> **TASK INSTRUCTIONS**
Entries follow. Give back exactly the lines starting at the one containing "Huy chương thể thao (132, 651)" and ending at the one containing "[Huân chương 28] (384, 1337)", and no other lines.

> **SOURCE RECORDS**
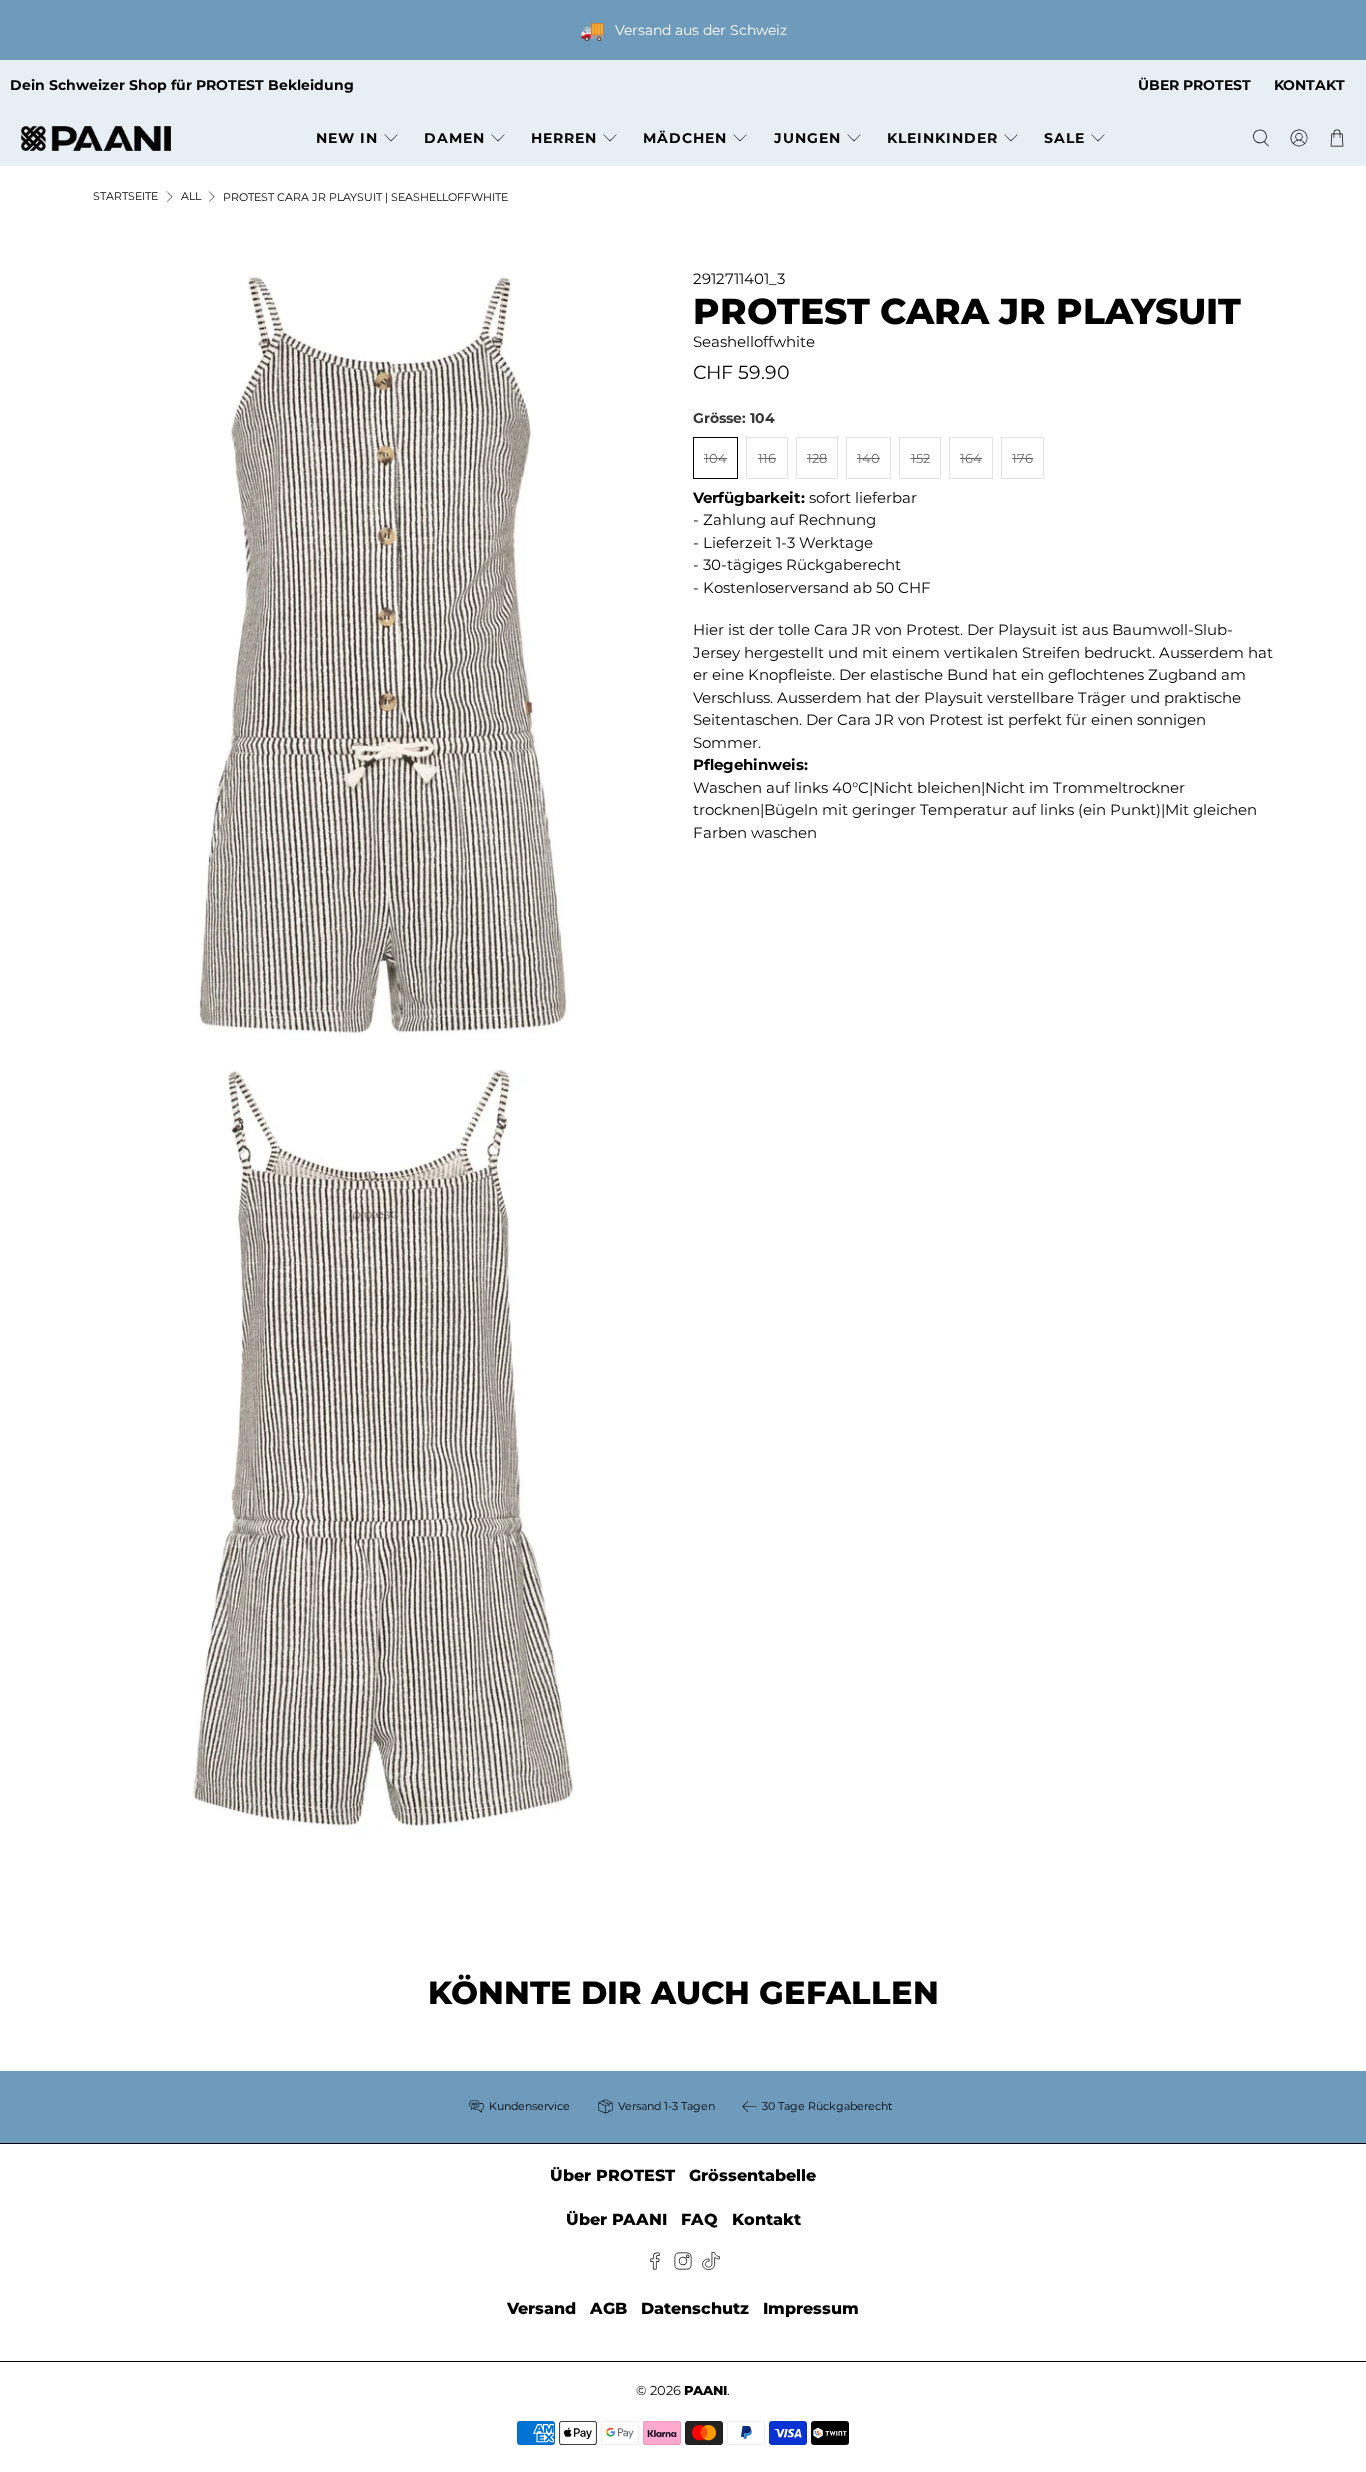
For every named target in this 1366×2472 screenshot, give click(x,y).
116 (767, 458)
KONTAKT (1309, 85)
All (191, 196)
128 (817, 458)
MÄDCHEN (685, 138)
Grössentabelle (752, 2175)
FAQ (699, 2219)
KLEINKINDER (942, 138)
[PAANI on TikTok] (711, 2264)
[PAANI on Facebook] (655, 2264)
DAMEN (454, 138)
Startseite (125, 196)
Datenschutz (695, 2308)
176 (1022, 458)
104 (715, 458)
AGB (608, 2308)
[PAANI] (96, 138)
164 (971, 458)
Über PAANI (616, 2219)
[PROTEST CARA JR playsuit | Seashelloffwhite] (383, 654)
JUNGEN (807, 138)
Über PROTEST (612, 2175)
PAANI (705, 2390)
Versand (541, 2308)
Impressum (811, 2308)
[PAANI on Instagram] (683, 2264)
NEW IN (347, 138)
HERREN (564, 138)
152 (920, 458)
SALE (1064, 138)
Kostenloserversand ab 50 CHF (817, 587)
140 (868, 458)
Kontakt (766, 2219)
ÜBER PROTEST (1194, 85)
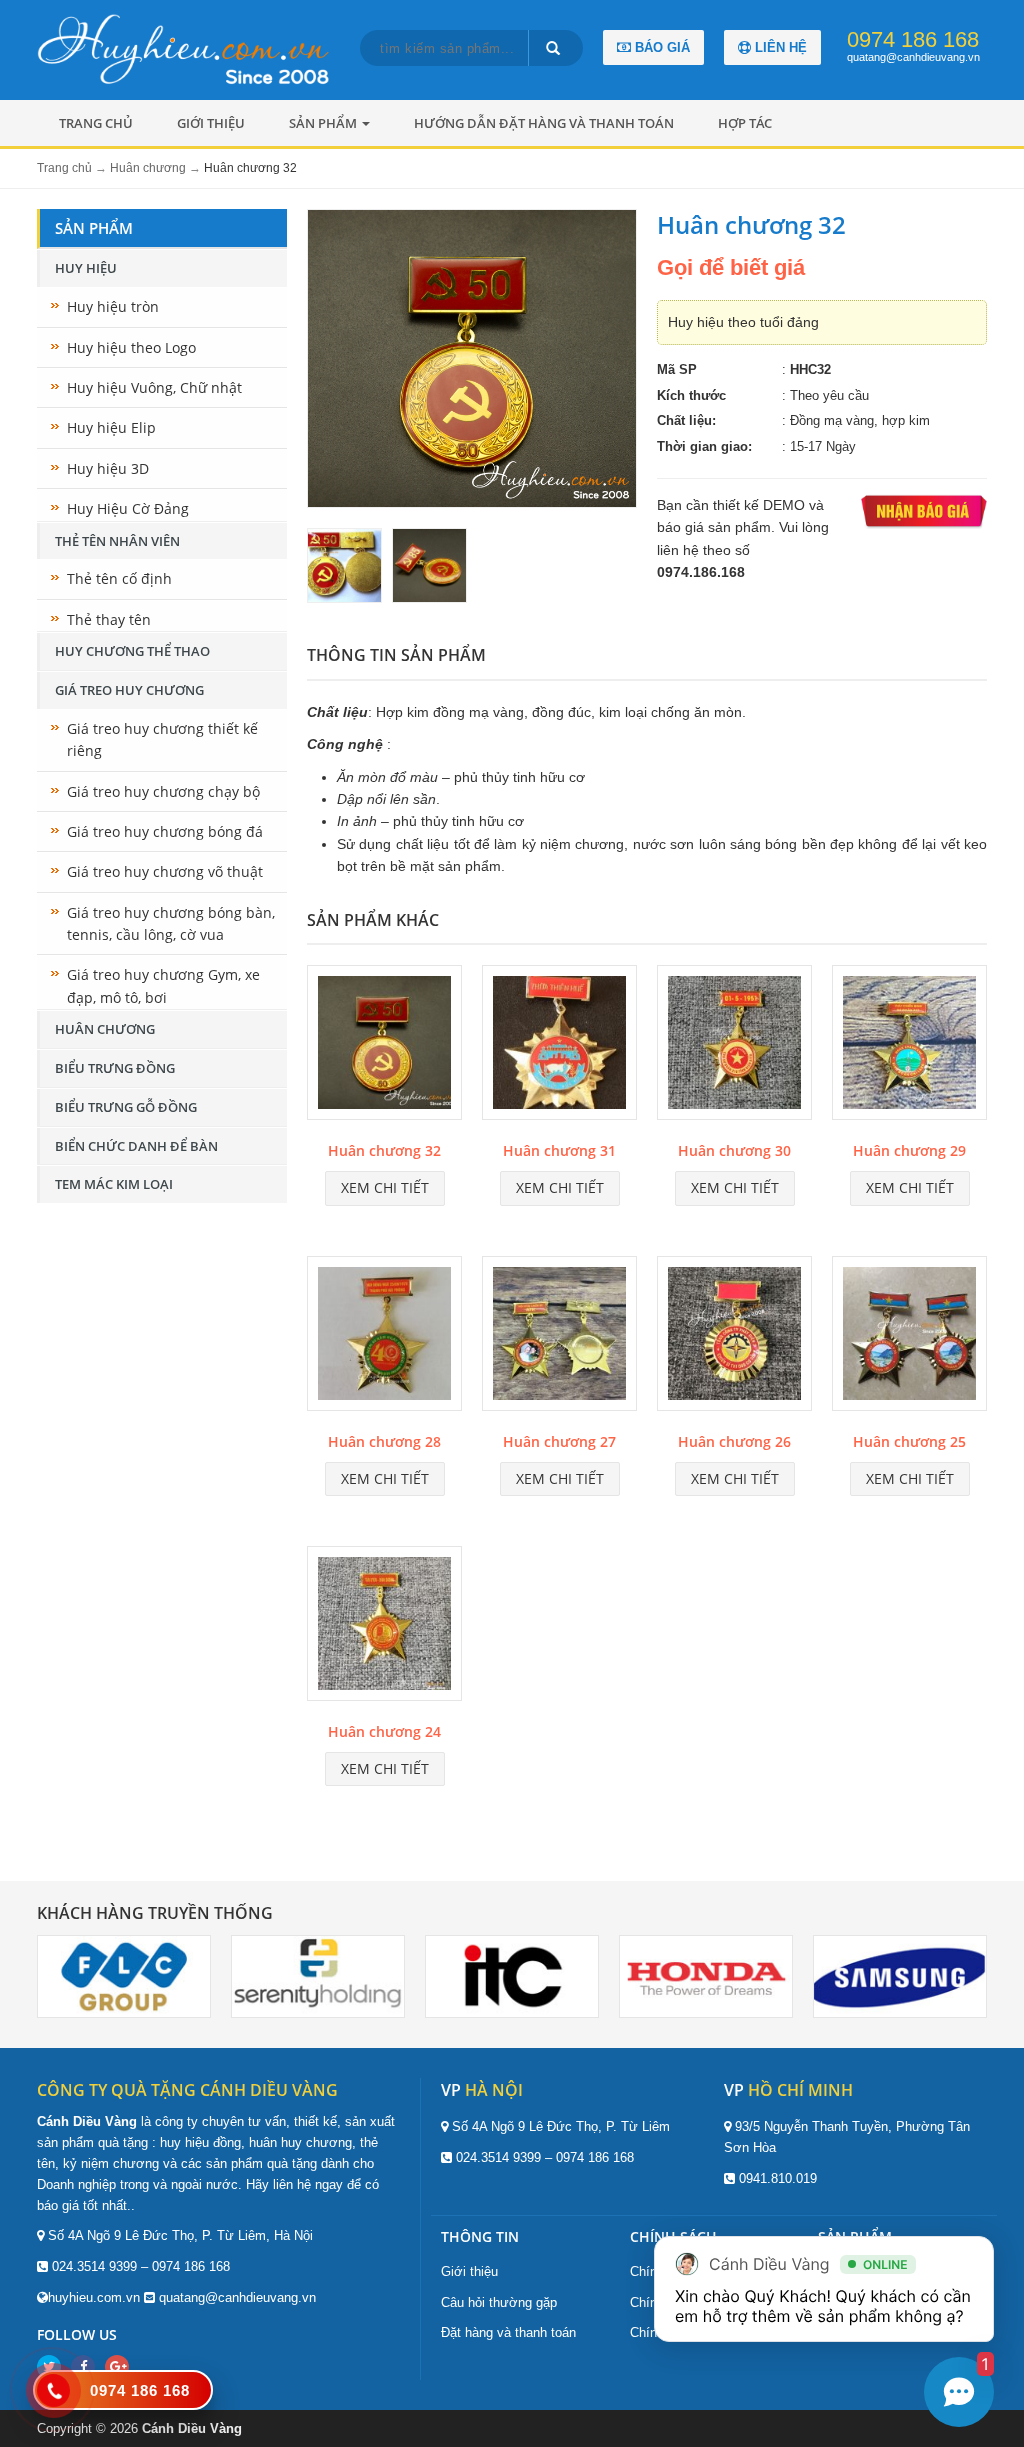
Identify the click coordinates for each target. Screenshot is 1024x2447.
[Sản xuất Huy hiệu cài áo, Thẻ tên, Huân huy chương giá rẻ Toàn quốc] (188, 49)
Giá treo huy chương (129, 690)
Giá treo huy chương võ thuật (165, 871)
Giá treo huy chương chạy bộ (163, 791)
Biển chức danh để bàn (136, 1146)
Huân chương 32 (384, 1150)
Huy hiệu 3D (108, 468)
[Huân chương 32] (384, 1046)
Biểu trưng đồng (115, 1068)
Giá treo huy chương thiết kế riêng (162, 739)
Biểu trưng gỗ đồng (126, 1107)
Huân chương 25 (909, 1441)
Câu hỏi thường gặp (499, 2302)
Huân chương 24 (384, 1731)
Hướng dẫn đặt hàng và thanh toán (544, 123)
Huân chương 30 (734, 1150)
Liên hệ (779, 47)
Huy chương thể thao (132, 651)
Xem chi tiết (385, 1187)
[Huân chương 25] (909, 1337)
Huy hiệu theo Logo (131, 347)
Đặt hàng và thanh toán (508, 2332)
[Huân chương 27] (559, 1337)
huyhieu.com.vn (94, 2297)
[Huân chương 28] (384, 1337)
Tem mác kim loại (114, 1184)
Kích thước (691, 395)
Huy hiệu (86, 268)
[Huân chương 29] (909, 1046)
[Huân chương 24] (384, 1627)
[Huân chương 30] (734, 1046)
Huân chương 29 (909, 1150)
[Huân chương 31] (559, 1046)
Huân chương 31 (559, 1150)
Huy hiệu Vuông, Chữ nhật (154, 387)
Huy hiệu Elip (111, 427)
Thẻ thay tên (109, 619)
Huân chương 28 (384, 1441)
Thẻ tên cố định (119, 578)
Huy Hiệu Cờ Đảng (128, 508)
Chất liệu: (686, 420)
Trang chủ (96, 123)
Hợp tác (745, 123)
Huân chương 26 (734, 1441)
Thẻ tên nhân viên (117, 541)
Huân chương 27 (559, 1441)
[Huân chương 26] (734, 1337)
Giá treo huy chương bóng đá (165, 831)
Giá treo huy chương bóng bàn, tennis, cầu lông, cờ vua (171, 923)
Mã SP (677, 369)
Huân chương (105, 1029)
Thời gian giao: (704, 446)
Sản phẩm (324, 123)
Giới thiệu (211, 123)
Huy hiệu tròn (113, 306)
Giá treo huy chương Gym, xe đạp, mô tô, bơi (163, 985)
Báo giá (660, 47)
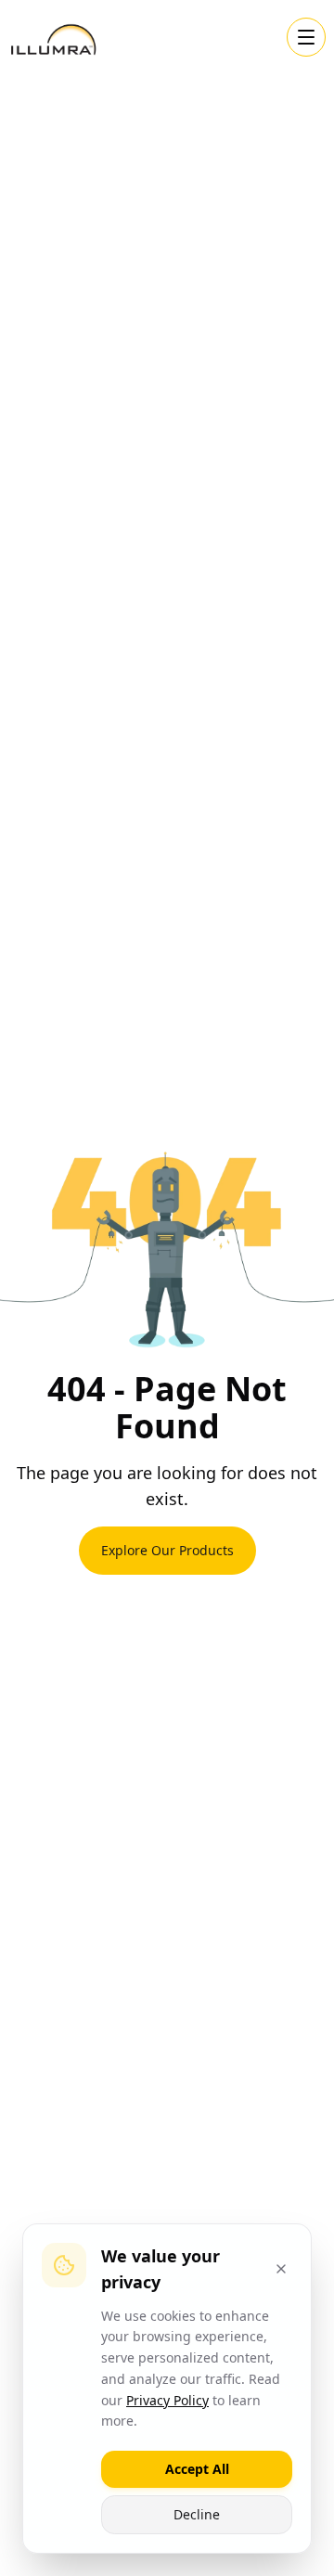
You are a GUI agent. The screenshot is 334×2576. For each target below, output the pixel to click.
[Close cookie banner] (281, 2269)
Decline (196, 2514)
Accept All (197, 2469)
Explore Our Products (167, 1550)
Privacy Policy (167, 2400)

> **ANSWER FOR THE TASK**
Huy chương thể thao (132, 651)
Xem chi tiết (385, 1187)
[Huân chương 25] (909, 1337)
Huy hiệu theo Logo (131, 347)
Đặt hàng và thanh toán (508, 2332)
[Huân chương 27] (559, 1337)
huyhieu.com.vn (94, 2297)
[Huân chương 28] (384, 1337)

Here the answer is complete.